La furia dei venti catabatici antartici, li dove si possono superare i 300 km/h!

Fin dagli inizi del novecento è stato dimostrato che esistono dei particolari canali preferenziali in cui si incanalano con forza questi potenti venti, molto temuti dai marinai che si apprestavano a salpare per i mari antartici.

Questi venti si originano in seguito al notevole raffreddamento dell’aria in cima alle alture, infatti la densità dell’aria aumenta quando la sua temperatura diminuisce, l’aria cosi scivola verso il basso, riscaldandosi adiabaticamente nello scendere, ma restando sempre relativamente più fredda rispetto l’aria circostante.

Con il termine “catabatici” vengono classificati tutti quei venti che assumono una spiccata componente discende dovuta a forzature orografiche. Nella maggior parte dei casi si tratta di venti che spirano da una inclinazione orografica, come una collina o una catena montuosa, assumendo una prevalente componente discendente sui versanti sottovento del rilievo.

Di solito però viene fatta una particolare distinzione tra i venti discendenti che sono più caldi dell’aria circostante per il processo di compressione adiabatica della massa d’aria che supera l’ostacolo orografico (effetto favonico), come il “fohn” per le Alpi, il “garbino” per l’Appennino, il “chinook” per le Montagne Rocciose o la “zonda” per le Ande.

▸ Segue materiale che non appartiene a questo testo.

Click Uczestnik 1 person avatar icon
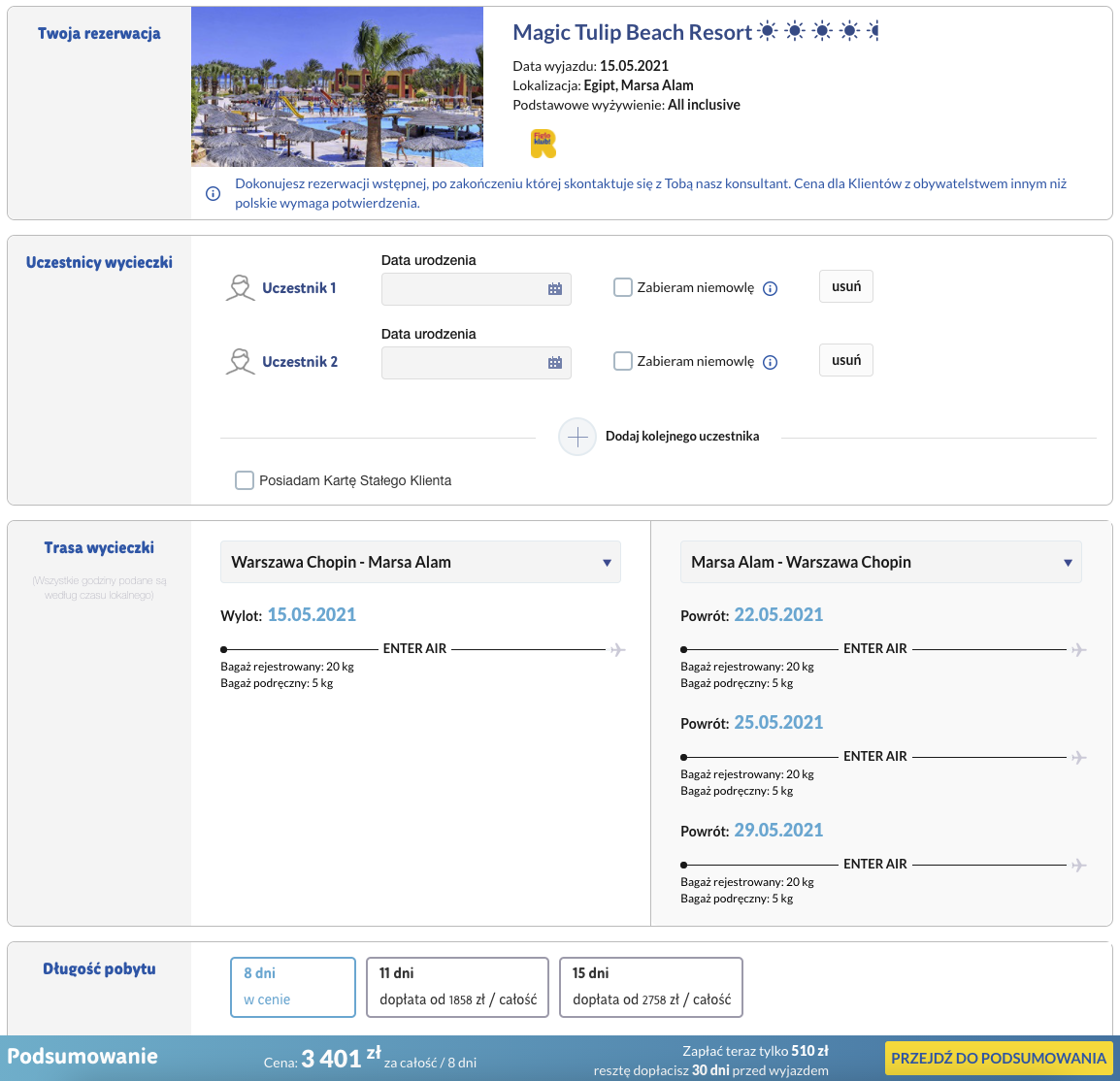 (240, 288)
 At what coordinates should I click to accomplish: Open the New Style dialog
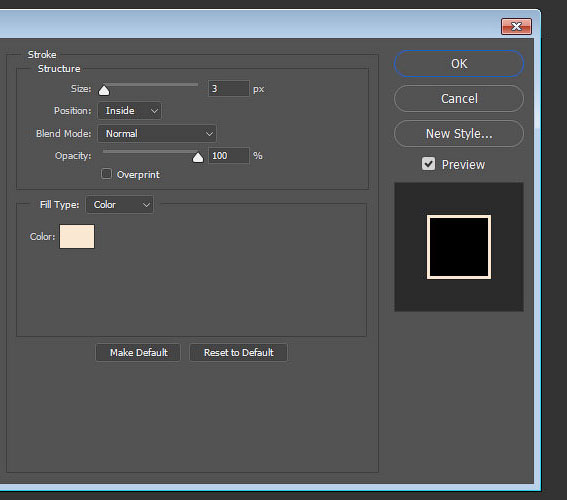(x=459, y=133)
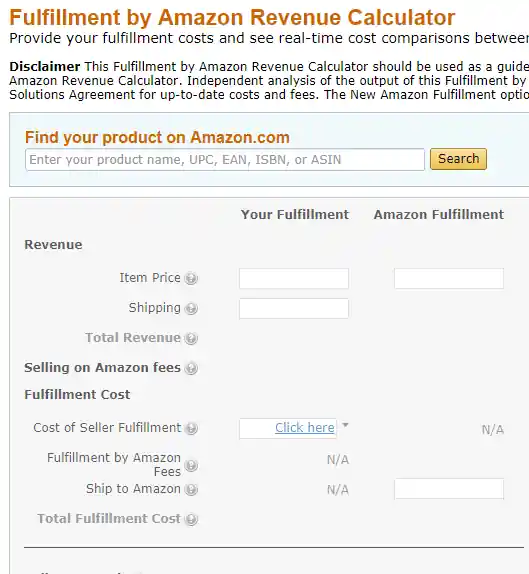Open the Total Revenue help icon
The image size is (529, 574).
[191, 338]
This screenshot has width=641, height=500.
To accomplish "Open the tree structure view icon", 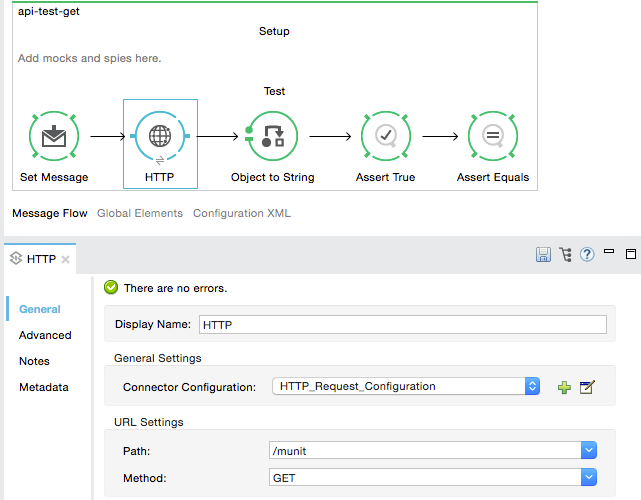I will 566,255.
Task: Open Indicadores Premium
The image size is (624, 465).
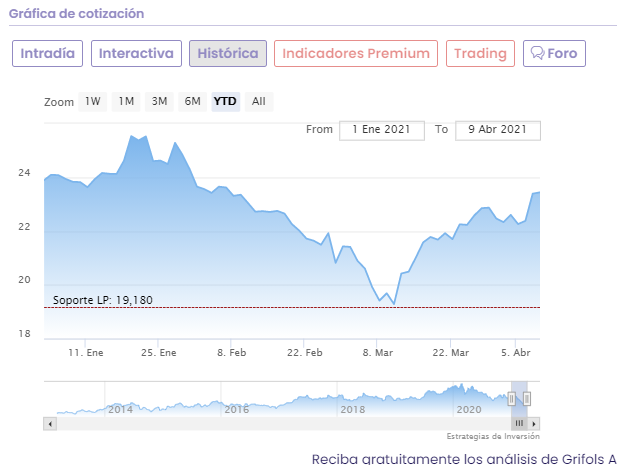Action: 356,53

E quelli invece più freddi, come la “bora” nel Golfo di Trieste, la “tramontana” nelle vallate appenniniche o i più noti e furibondi “venti antartici” lungo le coste del Polo Sud. In questo caso risultano “catabatici” i venti della seconda specie, più freddi, forti e turbolenti.

L’origine dei venti catabatici antartici

Essi si originano in seguito al notevole raffreddamento dell’aria in cima alle alture, infatti la densità dell’aria aumenta quando la sua temperatura diminuisce, l’aria cosi scivola verso il basso, riscaldandosi adiabaticamente nello scendere, ma restando sempre relativamente più fredda rispetto l’aria circostante.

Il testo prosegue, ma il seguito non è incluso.